C. S. Lewis ~ “Poetry”


c-s-lewisClive Staples Lewis (1898–1963) was born in Belfast, Ireland, the son of a solicitor and a clergyman’s daughter. He taught medieval literature at Oxford University and at Cambridge University and was a prolific writer. C. S. Lewis’ better known works include The Chronicles of Narnia, The Screwtape Letters, Mere Christianity, and Out of the Silent Planet, the first book in his space trilogy.

The following is an excerpt from Out of the Silent Planet.

It is a conversation between Ransom, an earthman and Hyoi, a Martian. Hyoi is speaking.

“A pleasure is full grown only when it is remembered. You are speaking, Hman, as if the pleasure were one thing and the memory is another. It is all one thing. The seroni could say it better than I say it now. Not better than I could say it in a poem.

“What you call remembering is the last part of the pleasure, as the crah is the last part of a poem. When you and I met, the meeting was over very shortly; it was nothing. Now it is growing (into) something as we remember it. But still we know very little about it. What it will be when I remember it as I lie down to die, what it makes in me all my days till then–that is the real meeting. The other is only the beginning of it. You say you have poets in your world. Do they not teach you this?”

“Perhaps some of them do,” said Ransom. “But even in a poem does a hross never long to hear one splendid line over again?”

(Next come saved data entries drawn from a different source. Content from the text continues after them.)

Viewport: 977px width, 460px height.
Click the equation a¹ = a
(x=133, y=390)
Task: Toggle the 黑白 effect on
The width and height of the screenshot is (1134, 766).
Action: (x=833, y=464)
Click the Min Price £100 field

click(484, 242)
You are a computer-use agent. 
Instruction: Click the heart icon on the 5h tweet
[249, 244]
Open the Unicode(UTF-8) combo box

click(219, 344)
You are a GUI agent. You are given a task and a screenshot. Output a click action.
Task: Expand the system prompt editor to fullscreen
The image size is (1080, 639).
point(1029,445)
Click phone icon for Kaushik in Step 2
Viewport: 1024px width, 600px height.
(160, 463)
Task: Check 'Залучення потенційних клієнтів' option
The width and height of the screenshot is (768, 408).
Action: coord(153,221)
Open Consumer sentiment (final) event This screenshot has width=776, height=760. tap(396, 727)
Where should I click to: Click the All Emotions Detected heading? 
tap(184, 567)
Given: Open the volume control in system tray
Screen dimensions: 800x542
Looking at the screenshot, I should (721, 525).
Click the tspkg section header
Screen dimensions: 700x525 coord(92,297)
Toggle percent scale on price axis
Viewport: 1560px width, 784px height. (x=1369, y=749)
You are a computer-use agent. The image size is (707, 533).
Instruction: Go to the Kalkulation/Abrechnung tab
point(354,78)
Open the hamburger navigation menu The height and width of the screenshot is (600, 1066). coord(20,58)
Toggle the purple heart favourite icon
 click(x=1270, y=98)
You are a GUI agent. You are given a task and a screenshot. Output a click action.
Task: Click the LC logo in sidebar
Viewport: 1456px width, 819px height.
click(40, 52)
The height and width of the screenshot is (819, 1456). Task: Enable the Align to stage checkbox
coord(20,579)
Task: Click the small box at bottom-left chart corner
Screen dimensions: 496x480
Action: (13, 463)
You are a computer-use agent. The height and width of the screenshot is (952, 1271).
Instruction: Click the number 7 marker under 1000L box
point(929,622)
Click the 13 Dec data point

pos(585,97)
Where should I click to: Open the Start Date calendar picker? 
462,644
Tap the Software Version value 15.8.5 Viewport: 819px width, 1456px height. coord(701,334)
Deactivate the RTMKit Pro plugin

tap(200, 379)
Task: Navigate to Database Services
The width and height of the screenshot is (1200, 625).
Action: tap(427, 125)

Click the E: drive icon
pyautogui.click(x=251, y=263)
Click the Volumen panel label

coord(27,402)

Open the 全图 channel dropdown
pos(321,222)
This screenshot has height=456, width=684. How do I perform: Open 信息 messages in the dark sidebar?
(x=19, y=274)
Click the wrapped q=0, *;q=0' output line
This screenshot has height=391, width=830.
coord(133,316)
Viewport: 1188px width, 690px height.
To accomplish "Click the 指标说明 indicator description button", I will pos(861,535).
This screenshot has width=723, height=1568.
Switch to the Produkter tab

Hyoi’s reply unfortunately turned on one of those points in their language, which Ransom had not mastered. There were two verbs which both, as far as he could see, meant to long or yearn; but the hrossa drew a sharp distinction, even an opposition, between them. Hyoi seemed to him merely to be saying that everyone would long for it (wondelone) but no one in his senses could long for it (hlutheline).

“And indeed,” he continued, “the poem is a good example. For the most splendid line becomes fully splendid only be means of all the lines after it; if you went back to it you would find it less splendid than you thought. You would kill it. I mean in a good poem.”

“But in a bent poem, Hyoi?”

“A bent poem is not listened to, Hman.”


As I grow older, I see that the human I am at this moment is the result of all the years that I have lived. Sometimes I ask myself whether I would forego the hard times I have been through if it meant giving up the lessons I have learned. Would I trade knowledge for ease and comfort? The answer is no. As the old song says, “I wouldn’t take nothin’ for my journey now.”